**EXERCISE:** Return every record in full. Match each one exactly.
···
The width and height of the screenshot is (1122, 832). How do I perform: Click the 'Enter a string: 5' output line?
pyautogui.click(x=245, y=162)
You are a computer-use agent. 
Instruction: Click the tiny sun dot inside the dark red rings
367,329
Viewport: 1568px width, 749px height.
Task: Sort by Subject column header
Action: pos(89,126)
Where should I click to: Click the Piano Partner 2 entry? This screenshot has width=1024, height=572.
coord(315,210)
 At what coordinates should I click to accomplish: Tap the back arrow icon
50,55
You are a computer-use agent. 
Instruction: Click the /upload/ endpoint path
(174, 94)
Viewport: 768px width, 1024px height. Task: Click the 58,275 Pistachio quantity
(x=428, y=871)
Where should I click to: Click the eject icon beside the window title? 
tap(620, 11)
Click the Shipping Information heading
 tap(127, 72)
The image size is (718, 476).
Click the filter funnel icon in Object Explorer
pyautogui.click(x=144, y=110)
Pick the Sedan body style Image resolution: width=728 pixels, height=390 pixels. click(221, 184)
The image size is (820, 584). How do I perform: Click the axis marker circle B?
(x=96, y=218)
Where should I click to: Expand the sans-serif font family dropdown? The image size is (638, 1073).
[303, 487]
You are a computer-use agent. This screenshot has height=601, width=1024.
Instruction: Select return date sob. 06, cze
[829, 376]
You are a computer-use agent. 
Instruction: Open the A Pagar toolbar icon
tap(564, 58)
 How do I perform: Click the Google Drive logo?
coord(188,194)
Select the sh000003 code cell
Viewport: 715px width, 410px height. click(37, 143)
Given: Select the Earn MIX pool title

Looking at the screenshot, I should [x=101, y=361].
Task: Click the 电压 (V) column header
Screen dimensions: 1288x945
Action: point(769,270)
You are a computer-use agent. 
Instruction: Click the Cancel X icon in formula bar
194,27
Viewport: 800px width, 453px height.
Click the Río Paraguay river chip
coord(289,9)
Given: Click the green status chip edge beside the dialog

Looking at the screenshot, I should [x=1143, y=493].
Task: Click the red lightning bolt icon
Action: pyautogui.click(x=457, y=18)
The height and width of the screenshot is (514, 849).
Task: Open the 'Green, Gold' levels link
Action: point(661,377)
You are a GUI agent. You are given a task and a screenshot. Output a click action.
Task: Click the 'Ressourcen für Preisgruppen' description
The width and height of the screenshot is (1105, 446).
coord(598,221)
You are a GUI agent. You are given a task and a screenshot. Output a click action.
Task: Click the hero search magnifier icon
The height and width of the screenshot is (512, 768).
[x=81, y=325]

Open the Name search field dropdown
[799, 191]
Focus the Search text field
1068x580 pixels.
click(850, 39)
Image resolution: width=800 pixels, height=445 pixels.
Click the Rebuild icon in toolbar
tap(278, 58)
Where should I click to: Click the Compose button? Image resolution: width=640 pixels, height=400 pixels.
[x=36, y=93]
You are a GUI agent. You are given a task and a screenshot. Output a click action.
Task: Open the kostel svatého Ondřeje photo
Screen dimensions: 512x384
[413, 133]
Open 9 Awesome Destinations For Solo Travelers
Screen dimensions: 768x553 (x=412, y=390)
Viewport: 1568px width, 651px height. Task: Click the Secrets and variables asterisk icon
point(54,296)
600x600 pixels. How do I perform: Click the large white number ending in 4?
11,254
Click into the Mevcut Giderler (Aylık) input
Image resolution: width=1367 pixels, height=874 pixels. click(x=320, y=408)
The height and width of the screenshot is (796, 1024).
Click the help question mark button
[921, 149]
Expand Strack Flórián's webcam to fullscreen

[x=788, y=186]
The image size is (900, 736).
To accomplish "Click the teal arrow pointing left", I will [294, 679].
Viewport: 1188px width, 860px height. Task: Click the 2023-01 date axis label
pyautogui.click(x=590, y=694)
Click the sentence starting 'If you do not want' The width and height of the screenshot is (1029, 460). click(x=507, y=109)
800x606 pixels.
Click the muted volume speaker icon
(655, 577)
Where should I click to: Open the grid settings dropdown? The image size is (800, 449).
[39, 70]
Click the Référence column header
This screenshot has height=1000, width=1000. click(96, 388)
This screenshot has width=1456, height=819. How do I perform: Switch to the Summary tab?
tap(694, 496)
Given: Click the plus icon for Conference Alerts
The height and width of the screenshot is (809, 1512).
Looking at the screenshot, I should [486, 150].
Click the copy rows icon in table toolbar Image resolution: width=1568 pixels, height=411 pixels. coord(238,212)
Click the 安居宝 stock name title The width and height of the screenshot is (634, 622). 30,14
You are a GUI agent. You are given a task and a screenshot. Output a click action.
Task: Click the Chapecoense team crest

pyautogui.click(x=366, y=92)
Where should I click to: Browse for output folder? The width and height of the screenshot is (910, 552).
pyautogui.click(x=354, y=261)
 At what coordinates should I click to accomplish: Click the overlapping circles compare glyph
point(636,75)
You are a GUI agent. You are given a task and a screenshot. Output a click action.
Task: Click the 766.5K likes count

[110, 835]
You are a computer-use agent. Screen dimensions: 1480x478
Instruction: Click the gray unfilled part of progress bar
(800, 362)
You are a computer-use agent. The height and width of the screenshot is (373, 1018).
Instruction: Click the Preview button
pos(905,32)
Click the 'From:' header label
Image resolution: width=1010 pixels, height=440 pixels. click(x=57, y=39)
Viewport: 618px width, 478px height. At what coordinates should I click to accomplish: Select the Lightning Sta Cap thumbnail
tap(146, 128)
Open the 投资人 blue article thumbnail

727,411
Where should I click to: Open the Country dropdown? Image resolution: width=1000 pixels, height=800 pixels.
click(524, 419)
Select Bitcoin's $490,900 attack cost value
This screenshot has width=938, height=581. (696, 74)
···
**WRITTEN ANSWER:**
The width and height of the screenshot is (1122, 832). How do I perform: Click the 'Enter a string: 5' output line?
pyautogui.click(x=245, y=162)
You are a computer-use agent. 
Instruction: Click the tiny sun dot inside the dark red rings
367,329
Viewport: 1568px width, 749px height.
Task: Sort by Subject column header
Action: pos(89,126)
Where should I click to: Click the Piano Partner 2 entry? This screenshot has width=1024, height=572.
coord(315,210)
 At what coordinates should I click to accomplish: Tap the back arrow icon
50,55
You are a computer-use agent. 
Instruction: Click the /upload/ endpoint path
(174, 94)
Viewport: 768px width, 1024px height. Task: Click the 58,275 Pistachio quantity
(x=428, y=871)
Where should I click to: Click the eject icon beside the window title? 
tap(620, 11)
Click the Shipping Information heading
 tap(127, 72)
The image size is (718, 476).
Click the filter funnel icon in Object Explorer
pyautogui.click(x=144, y=110)
Pick the Sedan body style Image resolution: width=728 pixels, height=390 pixels. click(221, 184)
The image size is (820, 584). How do I perform: Click the axis marker circle B?
(x=96, y=218)
Where should I click to: Expand the sans-serif font family dropdown? The image size is (638, 1073).
[303, 487]
You are a computer-use agent. This screenshot has height=601, width=1024.
Instruction: Select return date sob. 06, cze
[829, 376]
You are a computer-use agent. 
Instruction: Open the A Pagar toolbar icon
tap(564, 58)
 How do I perform: Click the Google Drive logo?
coord(188,194)
Select the sh000003 code cell
Viewport: 715px width, 410px height. click(37, 143)
Given: Select the Earn MIX pool title

Looking at the screenshot, I should [x=101, y=361].
Task: Click the 电压 (V) column header
Screen dimensions: 1288x945
Action: point(769,270)
You are a computer-use agent. 
Instruction: Click the Cancel X icon in formula bar
194,27
Viewport: 800px width, 453px height.
Click the Río Paraguay river chip
coord(289,9)
Given: Click the green status chip edge beside the dialog

Looking at the screenshot, I should [x=1143, y=493].
Task: Click the red lightning bolt icon
Action: pyautogui.click(x=457, y=18)
The height and width of the screenshot is (514, 849).
Task: Open the 'Green, Gold' levels link
Action: point(661,377)
You are a GUI agent. You are given a task and a screenshot. Output a click action.
Task: Click the 'Ressourcen für Preisgruppen' description
The width and height of the screenshot is (1105, 446).
coord(598,221)
You are a GUI agent. You are given a task and a screenshot. Output a click action.
Task: Click the hero search magnifier icon
The height and width of the screenshot is (512, 768).
[x=81, y=325]

Open the Name search field dropdown
[799, 191]
Focus the Search text field
1068x580 pixels.
click(850, 39)
Image resolution: width=800 pixels, height=445 pixels.
Click the Rebuild icon in toolbar
tap(278, 58)
Where should I click to: Click the Compose button? Image resolution: width=640 pixels, height=400 pixels.
[x=36, y=93]
You are a GUI agent. You are given a task and a screenshot. Output a click action.
Task: Open the kostel svatého Ondřeje photo
Screen dimensions: 512x384
[413, 133]
Open 9 Awesome Destinations For Solo Travelers
Screen dimensions: 768x553 (x=412, y=390)
Viewport: 1568px width, 651px height. Task: Click the Secrets and variables asterisk icon
point(54,296)
600x600 pixels. How do I perform: Click the large white number ending in 4?
11,254
Click into the Mevcut Giderler (Aylık) input
Image resolution: width=1367 pixels, height=874 pixels. click(x=320, y=408)
The height and width of the screenshot is (796, 1024).
Click the help question mark button
[921, 149]
Expand Strack Flórián's webcam to fullscreen

[x=788, y=186]
The image size is (900, 736).
To accomplish "Click the teal arrow pointing left", I will [294, 679].
Viewport: 1188px width, 860px height. Task: Click the 2023-01 date axis label
pyautogui.click(x=590, y=694)
Click the sentence starting 'If you do not want' The width and height of the screenshot is (1029, 460). click(x=507, y=109)
800x606 pixels.
Click the muted volume speaker icon
(655, 577)
Where should I click to: Open the grid settings dropdown? The image size is (800, 449).
[39, 70]
Click the Référence column header
This screenshot has height=1000, width=1000. click(96, 388)
This screenshot has width=1456, height=819. How do I perform: Switch to the Summary tab?
tap(694, 496)
Given: Click the plus icon for Conference Alerts
The height and width of the screenshot is (809, 1512).
Looking at the screenshot, I should [486, 150].
Click the copy rows icon in table toolbar Image resolution: width=1568 pixels, height=411 pixels. coord(238,212)
Click the 安居宝 stock name title The width and height of the screenshot is (634, 622). 30,14
You are a GUI agent. You are given a task and a screenshot. Output a click action.
Task: Click the Chapecoense team crest

pyautogui.click(x=366, y=92)
Where should I click to: Browse for output folder? The width and height of the screenshot is (910, 552).
pyautogui.click(x=354, y=261)
 At what coordinates should I click to accomplish: Click the overlapping circles compare glyph
point(636,75)
You are a GUI agent. You are given a task and a screenshot. Output a click action.
Task: Click the 766.5K likes count

[110, 835]
You are a computer-use agent. Screen dimensions: 1480x478
Instruction: Click the gray unfilled part of progress bar
(800, 362)
You are a computer-use agent. The height and width of the screenshot is (373, 1018).
Instruction: Click the Preview button
pos(905,32)
Click the 'From:' header label
Image resolution: width=1010 pixels, height=440 pixels. click(x=57, y=39)
Viewport: 618px width, 478px height. At what coordinates should I click to accomplish: Select the Lightning Sta Cap thumbnail
tap(146, 128)
Open the 投资人 blue article thumbnail

727,411
Where should I click to: Open the Country dropdown? Image resolution: width=1000 pixels, height=800 pixels.
click(524, 419)
Select Bitcoin's $490,900 attack cost value
This screenshot has width=938, height=581. (696, 74)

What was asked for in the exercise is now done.